By: Miro Petek
The media outlet for which we pay a communication tax summarised, in its recent report on the media‑freedom index by Reporters Without Borders, several interesting sentences that clearly illustrate the manipulations permeating the Slovenian media landscape. Let’s look at the sentence published on MMC RTV SLO (30 April 2026): “Slovenia’s decline in the ranking of 180 countries by 1.2 points, to a total of 72.9 out of 100, is not significant, and the reason for the drop is also the progress of other countries.” On this ranking, one of many dealing with media freedom, Slovenia placed 36th among 180 countries.
During Golob’s government, the situation in the media sector deteriorated, yet Slovenian journalists soften this by claiming that the decrease in points is not significant and, remarkably, that the reason for the drop is the progress of other countries. In this way, they implicitly conceal the responsibility of the ruling politics for the catastrophic state of the Slovenian media landscape. They suggest to readers that the decline in the ranking is minor, that such things simply happen, and that this small drop can easily be made up. Journalists therefore feel the need and mission not only to present facts, but also to guide us, to interpret, to downplay the seriousness of the decline – and they even place the comment that the drop is small before the actual reason for the decline, which is itself bizarre: the progress of other countries. So the problem is not the dismal state of the Slovenian media environment, but the improvement of others, which pushes us downward on the index. In the rest of the text, they gladly list and compare neighbouring countries that rank even worse. Since they cannot completely ignore the index or pretend that Slovenia did not fall, they soften it with phrases about how small the decline is. When I studied journalism at the then‑FSPN (today’s FDV), we analysed journalistic texts. I remember classes with Manca Košir, Slavko Splichal, Toma Korošec and others, and such manipulative and unprofessional writing would have been torn to pieces by students back then. Yes, we lived in ideological uniformity, but we knew what professional journalism was.

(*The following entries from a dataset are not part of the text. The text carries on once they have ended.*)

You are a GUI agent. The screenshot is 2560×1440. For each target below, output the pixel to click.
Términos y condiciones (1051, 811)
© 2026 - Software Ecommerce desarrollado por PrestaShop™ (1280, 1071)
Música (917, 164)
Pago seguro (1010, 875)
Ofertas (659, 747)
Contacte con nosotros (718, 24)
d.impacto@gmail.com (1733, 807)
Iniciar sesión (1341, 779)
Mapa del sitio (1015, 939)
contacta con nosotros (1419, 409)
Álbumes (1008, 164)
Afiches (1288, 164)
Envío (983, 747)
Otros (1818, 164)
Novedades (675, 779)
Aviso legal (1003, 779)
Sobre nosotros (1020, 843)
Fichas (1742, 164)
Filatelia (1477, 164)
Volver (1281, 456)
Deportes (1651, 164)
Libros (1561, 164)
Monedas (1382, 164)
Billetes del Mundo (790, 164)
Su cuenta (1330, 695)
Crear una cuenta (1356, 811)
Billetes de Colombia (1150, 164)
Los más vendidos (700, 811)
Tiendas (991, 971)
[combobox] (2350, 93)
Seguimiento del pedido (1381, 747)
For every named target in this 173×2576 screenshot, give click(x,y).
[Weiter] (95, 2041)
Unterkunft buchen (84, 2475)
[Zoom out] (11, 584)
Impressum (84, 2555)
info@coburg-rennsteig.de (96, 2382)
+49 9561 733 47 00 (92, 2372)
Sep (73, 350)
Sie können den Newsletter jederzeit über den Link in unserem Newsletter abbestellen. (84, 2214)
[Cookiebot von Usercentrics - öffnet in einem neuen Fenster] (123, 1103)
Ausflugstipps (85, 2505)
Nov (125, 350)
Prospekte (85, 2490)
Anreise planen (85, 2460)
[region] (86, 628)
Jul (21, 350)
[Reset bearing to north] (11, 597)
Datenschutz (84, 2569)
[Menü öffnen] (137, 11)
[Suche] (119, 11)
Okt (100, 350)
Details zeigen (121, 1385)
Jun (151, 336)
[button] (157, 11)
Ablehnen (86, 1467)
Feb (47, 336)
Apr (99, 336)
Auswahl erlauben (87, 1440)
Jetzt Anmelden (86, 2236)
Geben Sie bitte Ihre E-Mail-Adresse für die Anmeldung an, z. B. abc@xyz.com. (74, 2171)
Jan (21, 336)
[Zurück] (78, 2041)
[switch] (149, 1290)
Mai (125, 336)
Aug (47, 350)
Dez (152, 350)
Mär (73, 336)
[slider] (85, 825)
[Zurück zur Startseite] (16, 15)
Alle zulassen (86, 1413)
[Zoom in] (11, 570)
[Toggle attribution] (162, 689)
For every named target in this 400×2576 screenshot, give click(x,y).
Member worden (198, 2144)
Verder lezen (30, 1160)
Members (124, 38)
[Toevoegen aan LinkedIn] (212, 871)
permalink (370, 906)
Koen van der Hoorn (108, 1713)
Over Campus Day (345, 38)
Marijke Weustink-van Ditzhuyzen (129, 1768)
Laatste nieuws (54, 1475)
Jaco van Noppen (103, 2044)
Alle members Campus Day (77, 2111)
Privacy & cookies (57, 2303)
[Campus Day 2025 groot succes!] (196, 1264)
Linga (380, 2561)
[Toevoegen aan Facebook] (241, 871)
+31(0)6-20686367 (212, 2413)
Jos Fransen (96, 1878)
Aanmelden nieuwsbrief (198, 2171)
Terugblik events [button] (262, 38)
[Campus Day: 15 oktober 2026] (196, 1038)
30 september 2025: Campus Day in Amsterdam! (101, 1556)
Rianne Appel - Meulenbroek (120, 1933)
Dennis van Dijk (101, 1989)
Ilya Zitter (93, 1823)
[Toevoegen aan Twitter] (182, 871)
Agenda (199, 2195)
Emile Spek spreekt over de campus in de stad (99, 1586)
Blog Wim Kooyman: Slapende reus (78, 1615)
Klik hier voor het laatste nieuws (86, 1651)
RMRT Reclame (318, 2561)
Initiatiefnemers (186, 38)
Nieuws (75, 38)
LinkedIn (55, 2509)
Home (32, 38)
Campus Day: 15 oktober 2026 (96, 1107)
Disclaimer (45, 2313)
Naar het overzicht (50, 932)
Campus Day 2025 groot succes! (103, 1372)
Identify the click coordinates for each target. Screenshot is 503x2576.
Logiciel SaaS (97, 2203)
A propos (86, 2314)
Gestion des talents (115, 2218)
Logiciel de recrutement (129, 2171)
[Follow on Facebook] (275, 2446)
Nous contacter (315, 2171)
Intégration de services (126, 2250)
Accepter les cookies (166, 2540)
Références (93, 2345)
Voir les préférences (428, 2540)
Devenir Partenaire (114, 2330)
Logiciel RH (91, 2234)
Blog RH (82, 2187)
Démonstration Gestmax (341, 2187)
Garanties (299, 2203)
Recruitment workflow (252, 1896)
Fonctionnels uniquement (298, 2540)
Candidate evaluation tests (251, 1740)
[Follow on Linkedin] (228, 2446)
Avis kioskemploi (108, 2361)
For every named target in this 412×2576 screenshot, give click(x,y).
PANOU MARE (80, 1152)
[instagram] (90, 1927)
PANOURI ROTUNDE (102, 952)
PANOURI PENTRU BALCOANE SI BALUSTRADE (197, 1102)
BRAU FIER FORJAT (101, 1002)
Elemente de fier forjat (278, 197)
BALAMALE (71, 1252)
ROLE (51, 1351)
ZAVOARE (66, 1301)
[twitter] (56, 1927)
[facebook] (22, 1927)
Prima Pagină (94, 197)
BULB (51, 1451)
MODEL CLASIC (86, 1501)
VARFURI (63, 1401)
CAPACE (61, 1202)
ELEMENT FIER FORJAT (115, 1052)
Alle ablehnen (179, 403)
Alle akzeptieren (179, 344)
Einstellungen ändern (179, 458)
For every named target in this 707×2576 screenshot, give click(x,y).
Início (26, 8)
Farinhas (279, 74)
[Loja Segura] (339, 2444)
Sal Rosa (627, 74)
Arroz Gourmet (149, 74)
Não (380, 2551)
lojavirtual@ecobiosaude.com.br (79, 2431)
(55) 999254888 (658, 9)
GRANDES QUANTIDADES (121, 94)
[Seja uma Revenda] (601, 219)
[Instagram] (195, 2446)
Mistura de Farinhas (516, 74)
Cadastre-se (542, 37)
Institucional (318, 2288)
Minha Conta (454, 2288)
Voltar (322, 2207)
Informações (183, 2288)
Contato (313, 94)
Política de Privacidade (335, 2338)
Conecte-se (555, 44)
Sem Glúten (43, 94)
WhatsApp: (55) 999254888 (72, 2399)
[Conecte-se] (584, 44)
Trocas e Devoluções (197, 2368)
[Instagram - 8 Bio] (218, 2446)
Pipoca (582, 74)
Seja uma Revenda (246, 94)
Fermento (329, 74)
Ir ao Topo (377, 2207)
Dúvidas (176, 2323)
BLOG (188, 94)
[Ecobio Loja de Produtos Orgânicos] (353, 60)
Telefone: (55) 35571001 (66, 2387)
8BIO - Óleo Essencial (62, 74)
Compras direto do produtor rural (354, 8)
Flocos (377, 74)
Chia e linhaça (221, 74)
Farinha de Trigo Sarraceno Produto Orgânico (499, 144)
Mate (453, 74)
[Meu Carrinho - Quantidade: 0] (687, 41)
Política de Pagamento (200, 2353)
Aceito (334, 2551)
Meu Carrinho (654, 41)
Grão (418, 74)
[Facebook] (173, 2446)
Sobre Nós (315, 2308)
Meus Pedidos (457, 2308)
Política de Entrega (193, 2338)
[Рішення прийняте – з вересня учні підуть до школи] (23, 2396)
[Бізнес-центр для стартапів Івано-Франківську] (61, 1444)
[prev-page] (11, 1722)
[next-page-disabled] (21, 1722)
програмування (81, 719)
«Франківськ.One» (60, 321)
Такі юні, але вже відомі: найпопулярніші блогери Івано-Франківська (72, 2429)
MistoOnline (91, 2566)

And that is not all. MMC reports that Reporters Without Borders are concerned about the state of the media, but not because of the recent declines, rather because a new right‑wing government is forming. This is a severe prejudgment, as the new government has not even been formed yet, let alone adopted any measures. These gentlemen, together with our media, are telling us that a right‑wing government is potentially dangerous, creating distrust in advance solely on the basis of political identity and ideological label. This fear‑mongering serves to diminish and obscure the responsibility of Golob’s government for the catastrophic state of the media sector, which is even worse than what the index reflects. Golob’s own statement, “We have committed ourselves to cleansing RTV of Janšism,” should alone have pushed Slovenia to the bottom of the ranking. And it is not only about the media. In Slovenia, a discourse has taken hold that a certain political orientation, the right or centre‑right, is inherently less legitimate and potentially dangerous, even before a government is formed after democratic elections.
Let us imagine that, with these same published data, a right‑wing government were in power – the interpretation would be entirely different. Based on past experience, we would be reading how the decline is enormous, how Slovenia should be deeply worried about trends of decreasing media freedom, how this signals ‘Orbanisation,’ political pressure, attacks on journalists and media, and of course, how democracy is threatened. The same statistics would take on a completely different tone, thunderous, predicting media collapse, and European commissioners and MEPs would already have their plane tickets booked for a visit to Slovenia.